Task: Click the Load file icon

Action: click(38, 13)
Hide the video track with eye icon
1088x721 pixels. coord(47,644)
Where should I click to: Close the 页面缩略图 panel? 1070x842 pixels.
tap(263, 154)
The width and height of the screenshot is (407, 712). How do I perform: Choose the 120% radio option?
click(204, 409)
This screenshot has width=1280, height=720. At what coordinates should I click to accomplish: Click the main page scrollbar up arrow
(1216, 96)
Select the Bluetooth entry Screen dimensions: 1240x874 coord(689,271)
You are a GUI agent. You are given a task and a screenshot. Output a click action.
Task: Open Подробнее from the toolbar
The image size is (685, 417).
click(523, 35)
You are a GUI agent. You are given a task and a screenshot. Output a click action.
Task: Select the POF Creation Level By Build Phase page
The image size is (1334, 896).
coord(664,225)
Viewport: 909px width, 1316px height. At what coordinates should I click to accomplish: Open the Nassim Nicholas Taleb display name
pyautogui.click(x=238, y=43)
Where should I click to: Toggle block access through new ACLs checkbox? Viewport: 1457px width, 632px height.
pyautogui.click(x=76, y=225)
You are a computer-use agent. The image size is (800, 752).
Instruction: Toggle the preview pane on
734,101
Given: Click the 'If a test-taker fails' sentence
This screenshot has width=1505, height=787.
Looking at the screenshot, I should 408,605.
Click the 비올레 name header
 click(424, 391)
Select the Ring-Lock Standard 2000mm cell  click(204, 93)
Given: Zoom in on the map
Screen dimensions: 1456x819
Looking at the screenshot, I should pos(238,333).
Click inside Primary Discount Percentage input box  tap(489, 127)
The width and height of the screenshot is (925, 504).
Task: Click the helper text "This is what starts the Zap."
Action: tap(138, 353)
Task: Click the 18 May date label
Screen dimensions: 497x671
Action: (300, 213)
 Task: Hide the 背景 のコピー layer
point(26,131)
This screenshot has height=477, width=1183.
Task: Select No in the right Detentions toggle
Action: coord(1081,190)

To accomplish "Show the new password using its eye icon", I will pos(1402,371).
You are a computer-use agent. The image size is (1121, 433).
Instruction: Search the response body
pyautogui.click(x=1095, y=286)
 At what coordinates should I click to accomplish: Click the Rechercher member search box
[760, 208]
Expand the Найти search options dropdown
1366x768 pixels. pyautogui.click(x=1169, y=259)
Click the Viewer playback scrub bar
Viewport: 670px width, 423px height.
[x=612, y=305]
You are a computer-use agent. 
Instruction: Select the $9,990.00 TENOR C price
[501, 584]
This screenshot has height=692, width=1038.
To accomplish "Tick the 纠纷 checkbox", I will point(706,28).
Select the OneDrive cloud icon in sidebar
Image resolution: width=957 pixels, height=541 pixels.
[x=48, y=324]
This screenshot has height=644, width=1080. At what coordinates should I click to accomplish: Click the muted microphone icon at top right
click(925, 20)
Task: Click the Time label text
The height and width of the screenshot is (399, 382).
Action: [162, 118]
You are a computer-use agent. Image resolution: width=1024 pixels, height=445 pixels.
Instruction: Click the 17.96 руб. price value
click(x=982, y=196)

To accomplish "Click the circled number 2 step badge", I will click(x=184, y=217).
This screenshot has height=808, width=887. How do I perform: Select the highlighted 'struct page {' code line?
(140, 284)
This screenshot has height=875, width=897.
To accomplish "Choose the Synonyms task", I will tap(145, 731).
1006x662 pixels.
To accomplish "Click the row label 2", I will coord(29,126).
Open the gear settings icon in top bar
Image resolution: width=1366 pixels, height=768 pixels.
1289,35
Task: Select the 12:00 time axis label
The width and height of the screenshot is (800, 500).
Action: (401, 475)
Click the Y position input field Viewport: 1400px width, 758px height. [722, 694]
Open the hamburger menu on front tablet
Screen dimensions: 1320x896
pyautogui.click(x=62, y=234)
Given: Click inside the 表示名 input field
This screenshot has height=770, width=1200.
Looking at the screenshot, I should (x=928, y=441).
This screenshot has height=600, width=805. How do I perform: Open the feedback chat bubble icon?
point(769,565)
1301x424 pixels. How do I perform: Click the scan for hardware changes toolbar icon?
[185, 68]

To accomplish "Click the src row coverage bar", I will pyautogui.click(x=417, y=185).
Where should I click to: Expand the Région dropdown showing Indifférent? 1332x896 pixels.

★ ★ ★ ★ ★

— ASSIGNMENT —
Wherever the word "computer" appears in the data, return the whole line.

— RESPONSE TO THE EXERCISE —
You are a computer-use agent. The image size is (800, 752).
You are a computer-use agent. The image size is (1121, 433).
You are a computer-use agent. 
You are a computer-use agent. Image resolution: width=1024 pixels, height=445 pixels.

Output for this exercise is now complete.